Why has benefit management not changed
in 25 years?
Despite decades of innovation in the workplace, from cloud computing to flexible working to AI, the way organizations manage employee benefits has barely evolved. Benefits administration still often feels clunky, confusing, and stuck in the past. Why?
In a world where nearly everything has been digitized, automated, or personalized, benefit management remains one of the most manual and least loved parts of HR. And that’s not just frustrating, it’s holding organizations back from delivering real value to their people.
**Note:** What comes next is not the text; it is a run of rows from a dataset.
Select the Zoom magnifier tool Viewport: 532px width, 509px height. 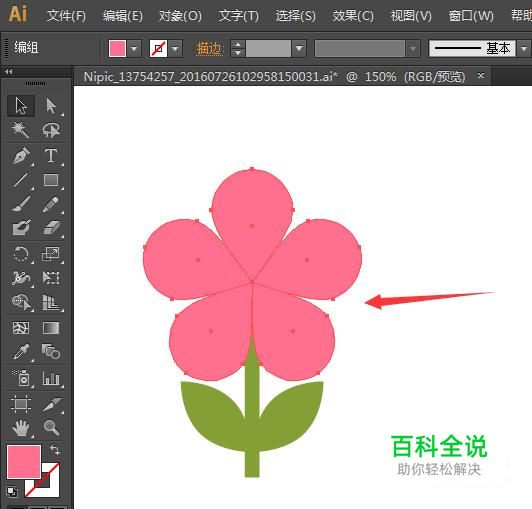click(51, 428)
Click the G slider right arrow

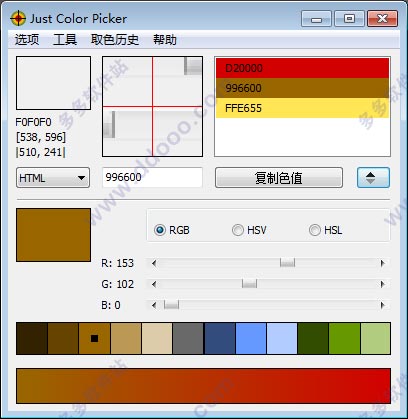pyautogui.click(x=383, y=284)
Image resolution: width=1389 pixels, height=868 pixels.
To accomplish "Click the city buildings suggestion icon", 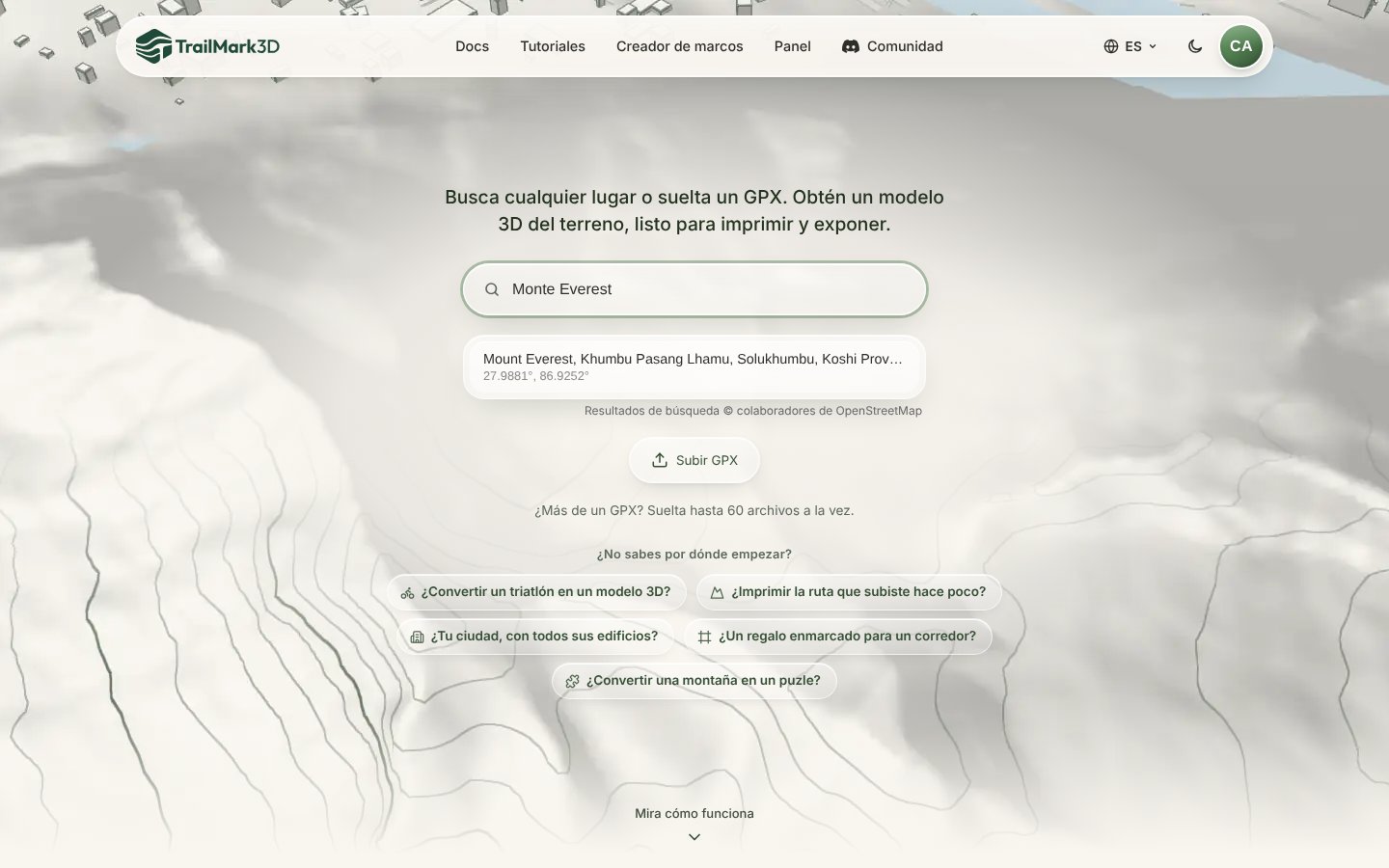I will point(418,637).
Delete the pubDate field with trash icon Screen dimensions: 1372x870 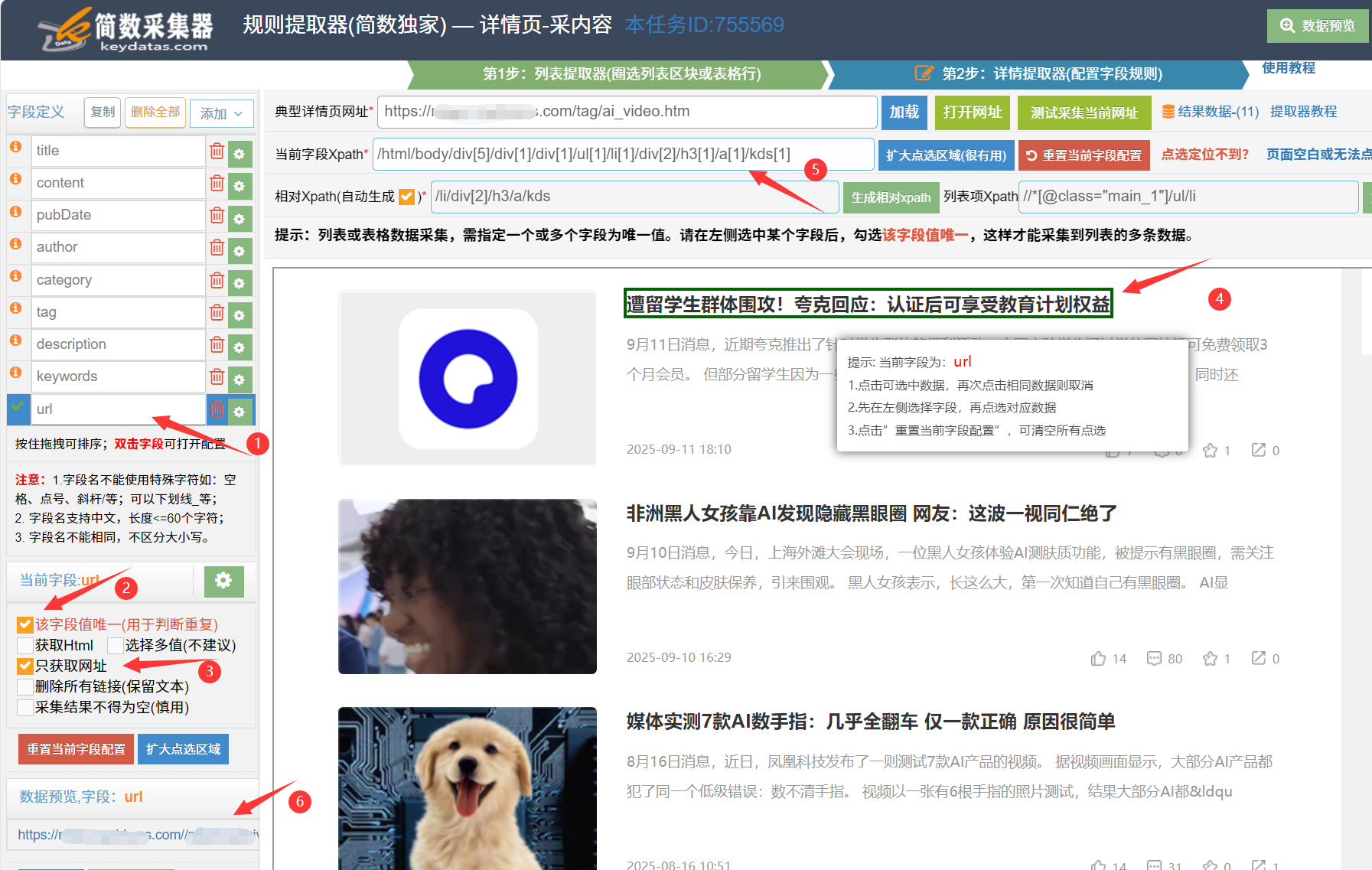[217, 216]
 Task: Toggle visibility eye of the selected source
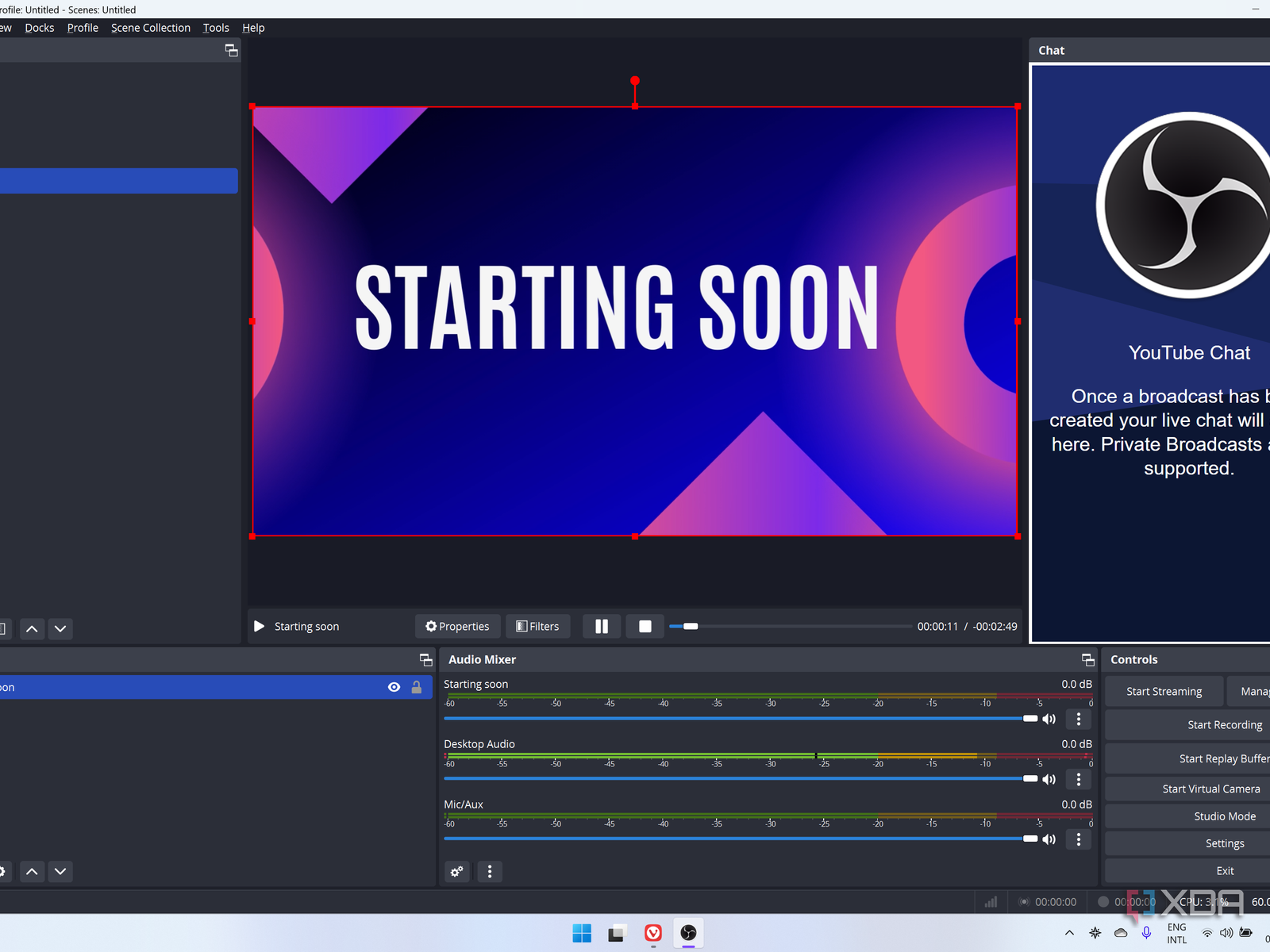[x=394, y=687]
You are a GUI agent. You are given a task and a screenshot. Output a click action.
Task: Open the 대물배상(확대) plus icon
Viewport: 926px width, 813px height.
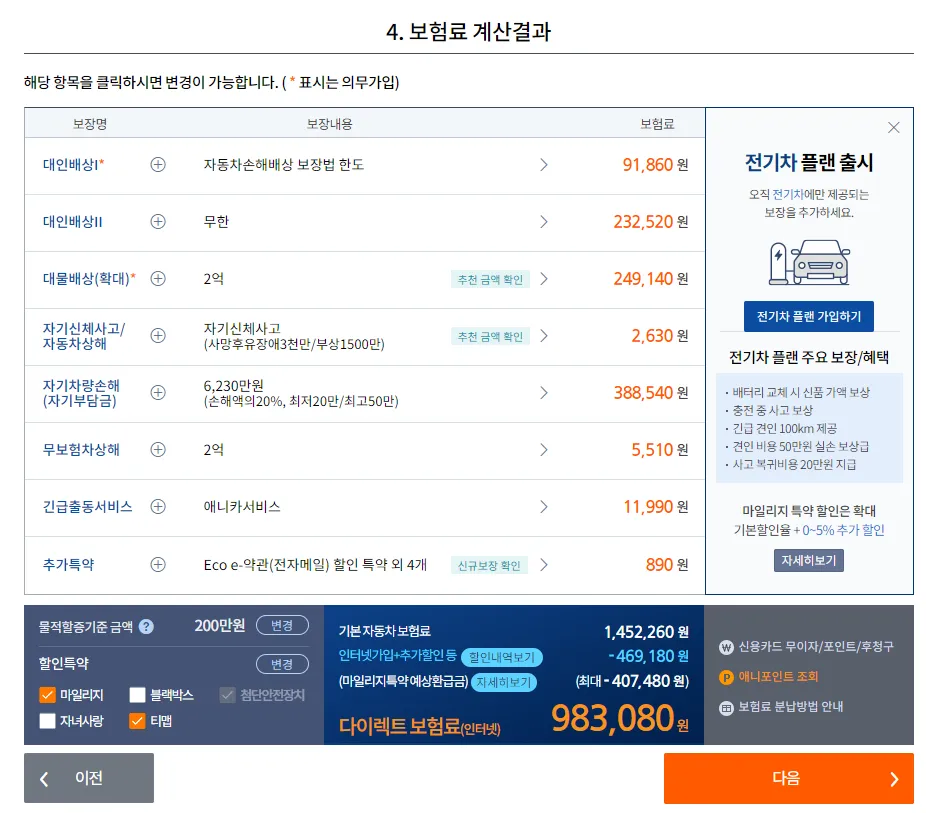point(158,278)

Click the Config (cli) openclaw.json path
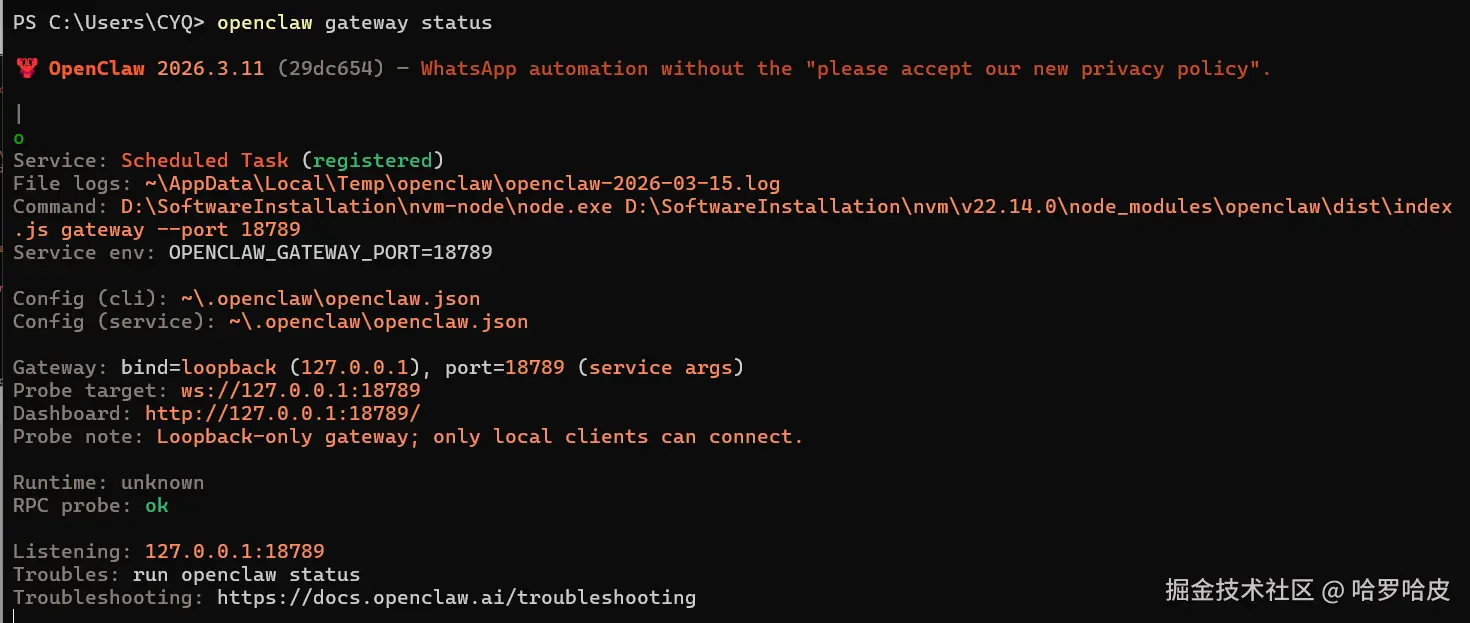point(331,298)
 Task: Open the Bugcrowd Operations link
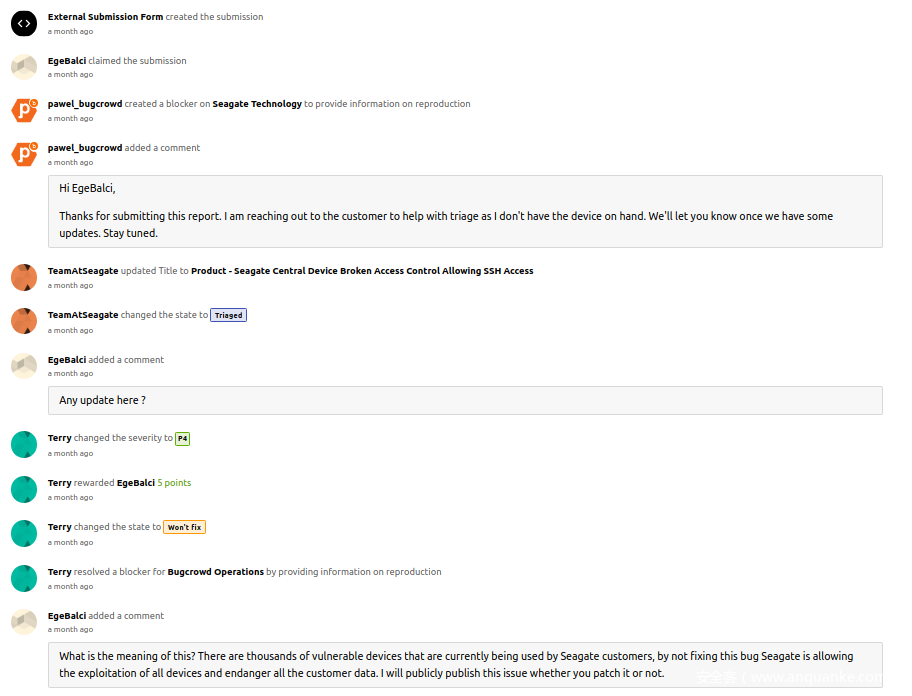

So, what’s stopping change?
1. Legacy systems and siloed platforms
One of the biggest culprits is legacy infrastructure. Many HR teams are still dealing with outdated benefits platforms that can’t integrate well with newer systems. They were designed decades ago with compliance in mind—not user experience.
As a result, administering benefits is often spread across multiple systems and vendors. It’s hard to get a complete view of what's working and what isn’t. And when systems don’t talk to each other, you can’t track engagement, costs, or trends in any meaningful way.
2. Benefits built for the business, not the employee
Traditionally, benefits have been built around what the employer needs: attracting talent, meeting legal obligations, and ticking boxes during onboarding. But very little has been designed from the employee’s point of view.
The result? A maze of benefits that people either don’t understand or don’t use. Employees often have no idea what they’re entitled to, how to access it, or how it fits into their life stage. And if they don’t see the value, they won’t engage, no matter how much a company spends.
3. Fear of change
HR teams are often under-resourced and overstretched. Changing the benefits infrastructure feels risky, time-consuming, and expensive. It’s no wonder so many teams stick with what they know, even if it’s not ideal.
On top of that, benefits often sit at the intersection of HR, finance, procurement, and legal, making any change a complicated, multi-stakeholder process. With so many cooks in the kitchen, even small changes can feel impossible.
4. Lack of real-time data and insight
Most organizations can’t answer a simple question: Are our benefits working? That’s because most benefit data is historical, fragmented, or doesn’t exist at all.
Without insights into engagement, usage, cost trends, or employee sentiment, there’s no way to make strategic decisions or measure ROI. Benefits become a black box—something you offer, but don’t really manage.
What’s the opportunity?
It doesn’t have to stay this way. AI, automation, and modern data tools are opening up huge opportunities to rethink how benefits are managed and experienced.
Imagine a world where HR teams have:
- Visibility on the kind benefits they offer, where they are in the world and what they cost
- The ability to stay compliant with local regulations
- Centralized documents, all accessible in one language
This isn’t a pipe dream, it’s happening now. But it takes bold thinking, modern tech, and a shift in mindset: from benefits as a back-office function to benefits as a core part of the employee experience.
The bottom line
Benefit management hasn’t changed in 25 years because the systems, structures, and mindsets haven’t either. But the pressure is building. Employees expect more, and businesses can’t afford to waste money on benefits people don’t value.
The good news? The tools finally exist to change all that. Now it’s just a question of whether organizations are ready to step forward.